O teletrabalho parece ter conquistado o seu lugar ao sol. Aos poucos, o mundo rendeu-se ao digital e a pandemia do novo coronavírus SARS-CoV-2, responsável por provocar a Covid-19, pode mesmo vir a ser o catalisador que faltava para alavancar o trabalho remoto, considera Luke Templeman, do banco alemão Deutsche Bank, no relatório “Life after covid-19” (“A vida depois do covid-19”, em português).
No futuro, prevê-se que entre 30 a 50% dos profissionais continuem a trabalhar a partir de casa. Um inquérito do Deutsche Bank revela que, quase metade das pessoas acredita que, a curto prazo, trabalhará a partir de casa, pelo menos um dia por semana». Mais de metade (60%) defende, aliás, que é tão produtivo em casa como no escritório.

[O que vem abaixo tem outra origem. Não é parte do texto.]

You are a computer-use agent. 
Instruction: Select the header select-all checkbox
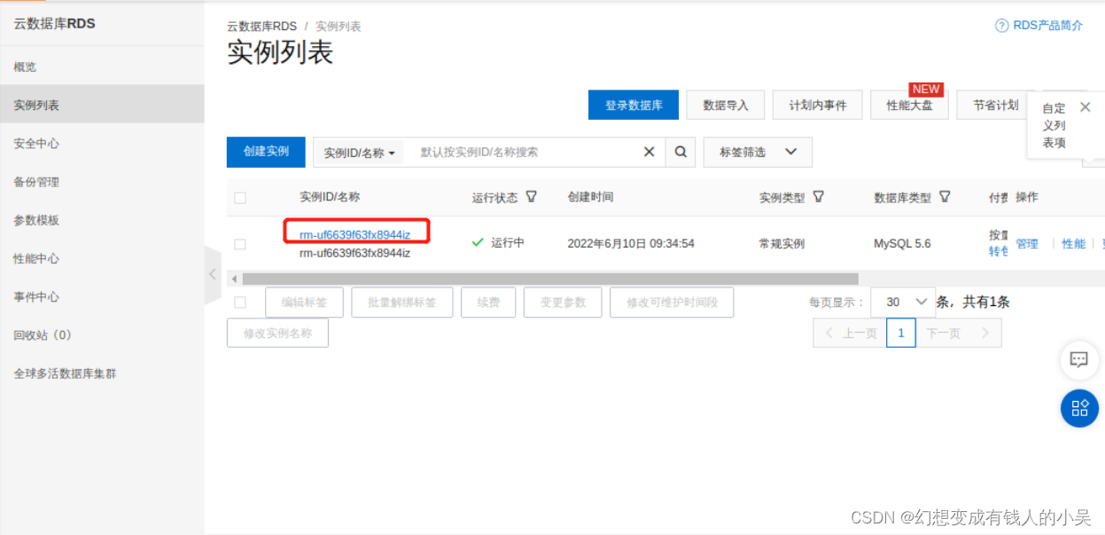[x=240, y=197]
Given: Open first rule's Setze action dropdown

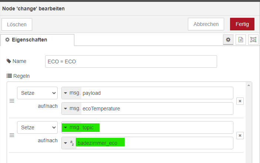Looking at the screenshot, I should point(37,93).
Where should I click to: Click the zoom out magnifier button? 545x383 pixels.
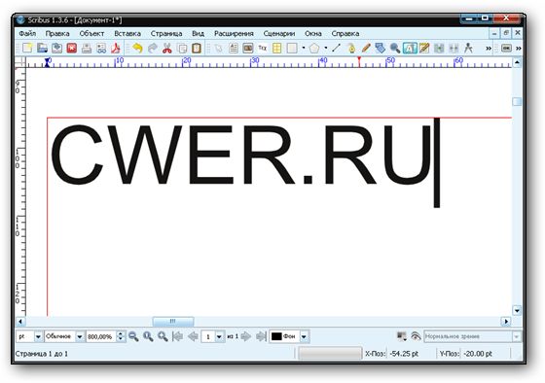coord(133,336)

Para os trabalhadores, os benefícios do teletrabalho são óbvios: maior flexibilidade, mais tempo com a família e menos deslocações diárias. Todavia, Templeman defende que são precisos «incentivos» para abranger mais organizações, quer para os patrões como para os trabalhadores.

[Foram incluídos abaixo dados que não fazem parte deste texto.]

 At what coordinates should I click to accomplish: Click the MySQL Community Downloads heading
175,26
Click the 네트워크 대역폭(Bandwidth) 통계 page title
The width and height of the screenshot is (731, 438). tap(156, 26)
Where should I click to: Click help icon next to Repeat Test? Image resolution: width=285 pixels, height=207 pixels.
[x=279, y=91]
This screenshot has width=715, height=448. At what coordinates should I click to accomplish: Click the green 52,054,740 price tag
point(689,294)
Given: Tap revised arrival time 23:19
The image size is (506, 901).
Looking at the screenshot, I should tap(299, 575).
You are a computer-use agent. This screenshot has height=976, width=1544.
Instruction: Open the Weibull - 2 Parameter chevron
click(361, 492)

O especialista do banco alemão faz também notar que o trabalho remoto é um entrave à interacção humana, essencial em funções que exigem um elevado nível de comunicação.

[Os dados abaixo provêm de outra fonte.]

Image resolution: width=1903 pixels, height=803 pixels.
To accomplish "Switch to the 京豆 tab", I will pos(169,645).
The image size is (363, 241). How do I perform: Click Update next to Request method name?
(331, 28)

Luke Templeman lembra também que, para podermos trabalhar fora dos escritórios, as nossas casas terão de ser maiores, o que, no limite, pode empurrar parte da população das cidades para os arredores. «Trabalhar a partir de casa pode contribuir para um ciclo virtuoso de desurbanização que ajude a prevenir, ou pelo menos atenuar, a próxima pandemia», defende.